Rules Separate Mentally Ill From Treatment

Sandi Mitchell and her sons pay their respects to Officer Michael Garbarino, who was shot by a mentally ill man at the Sully District police station.
Sandi Mitchell and her sons pay their respects to Officer Michael Garbarino, who was shot by a mentally ill man at the Sully District police station. (By Jahi Chikwendiu -- The Washington Post)
By Tom Jackman
Washington Post Staff Writer
Monday, May 29, 2006

There are discussions about mental health, debates about dollars, demands for more beds, mostly in general terms at the top of political and policy food chains.

Then there is real life -- and real consequences. Check out the first two weeks of this month:

May 1: A mentally ill 22-year-old man is convicted of murder for beheading his aunt in Arlington.

May 8: A mentally ill 18-year-old man drives into a police parking lot in Fairfax County, fatally shoots two police officers, then is shot and killed by police.

May 12: A mentally ill 24-year-old man allegedly stabs his mother to death in Fairfax City, then uses duct tape to seal the bathroom, where her body is found.
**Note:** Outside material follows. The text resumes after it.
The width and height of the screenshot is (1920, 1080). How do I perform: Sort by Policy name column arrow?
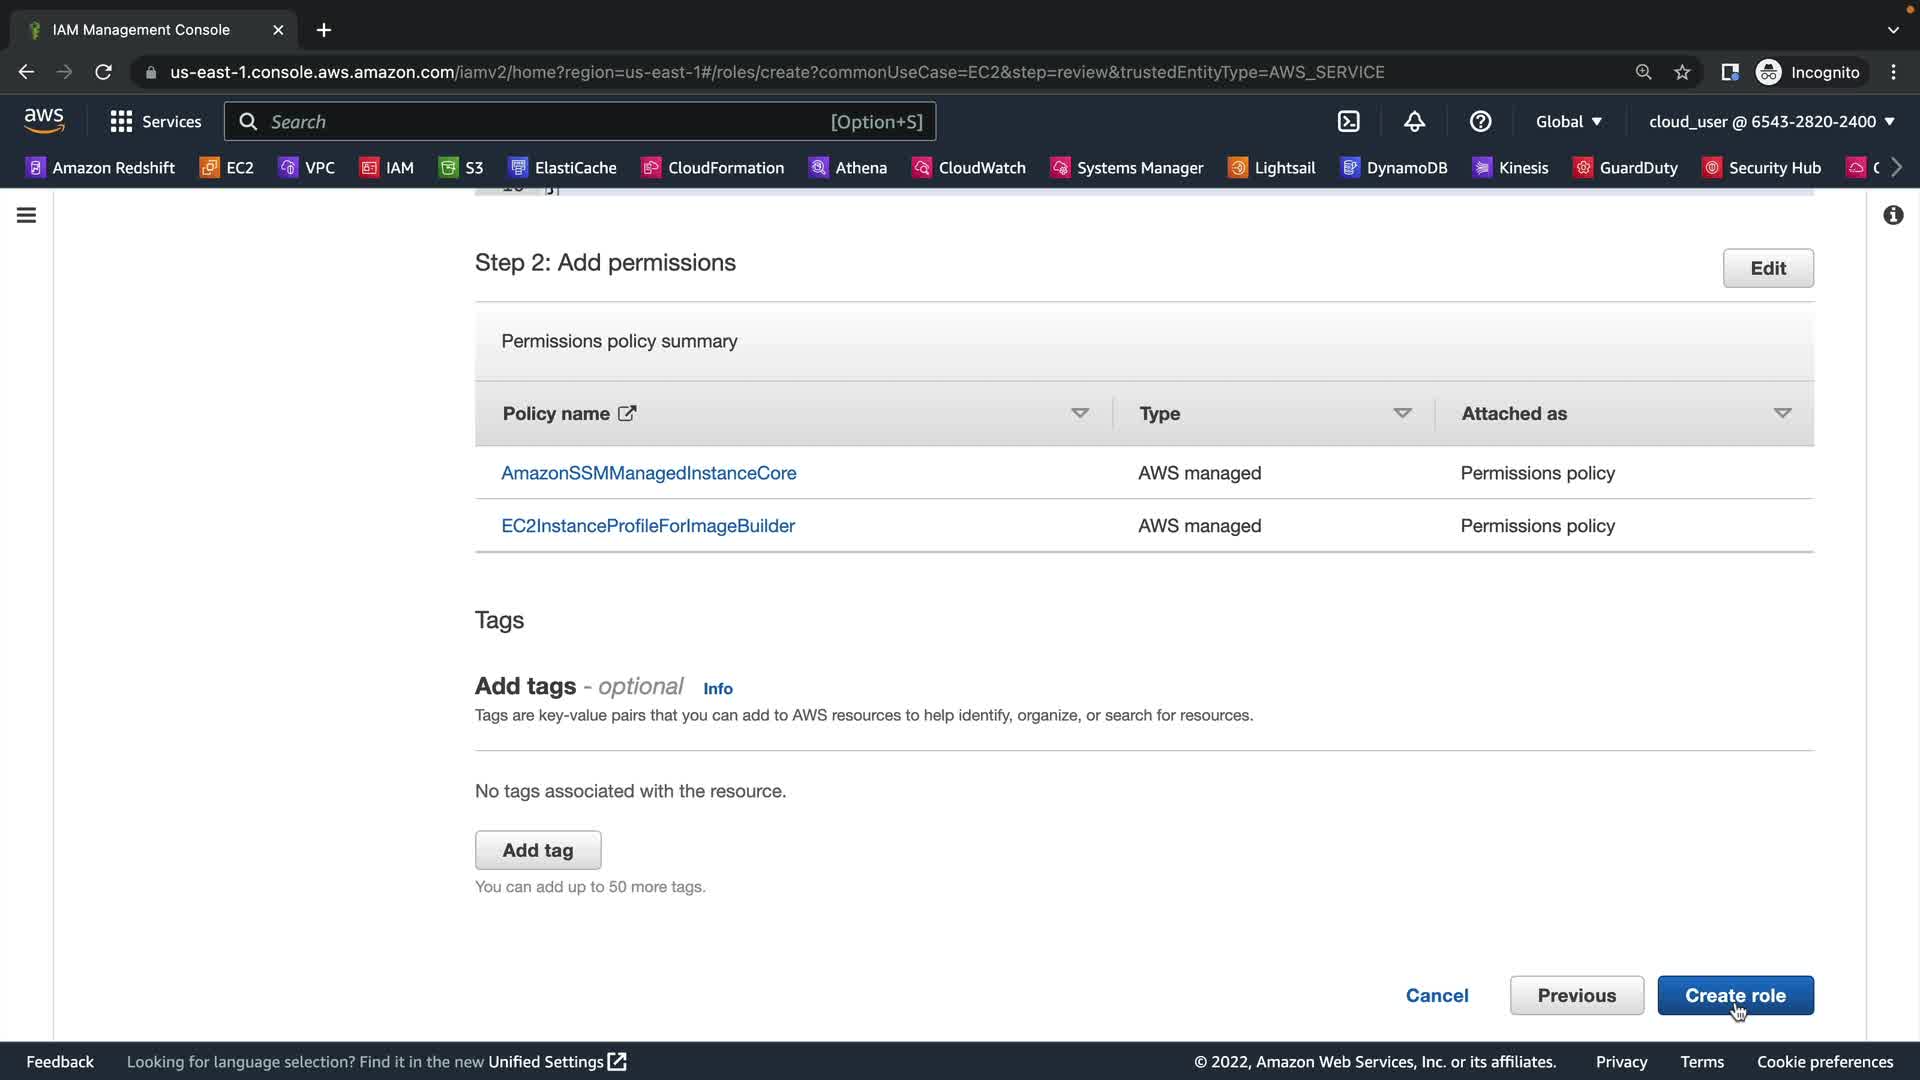(1079, 413)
May 14: A mentally ill 18-year-old man in Anne Arundel County stabs himself, then menaces police and demands that they shoot him, which they eventually do. He dies.

The pace of violence hardly surprises those who deal with the mentally ill every day: social workers, police, parents, lawyers. They know how hard it is to get a sick person treatment, how few resources are available, how the money for help has declined.

And when a Michael Kennedy sprays a police parking lot with bullets, or a Matthew Pahno chokes his aunt to death and decapitates her, the veterans of the system bite their tongues and hope that the money and resources will somehow materialize.

Where once getting treatment for mental illness was almost too easy, causing psychiatric centers to become dumping grounds for the healthy and the sick, some experts said the pendulum has swung too far the other way, with most states requiring proof of a person's "imminent danger" to themselves or others before giving them treatment.

"Right now, we only deal with the extreme cases," said John C. Whitbeck Jr., a Leesburg lawyer who oversees a George Mason University law school program that helps families seeking help from the courts for mentally ill relatives in civil commitment hearings. "And that's not getting anything done because so many people need to be addressed at the middle level."

Whitbeck said a busy treatment center such as Fairfax County's Woodburn center in Annandale might evaluate 25 or 30 people in a single night but recommend perhaps four for further help. "There's nothing to address all these other people," he said.

"There've been increasing pressures to reduce beds everywhere," said Robert W. Keisling, former head of emergency psychiatric services in the District. "And there's been a dumbing down of the hospital system. Some of the folks doing assessments are not psychologists or psychiatrists, and there are a lot of stupid assessments being made."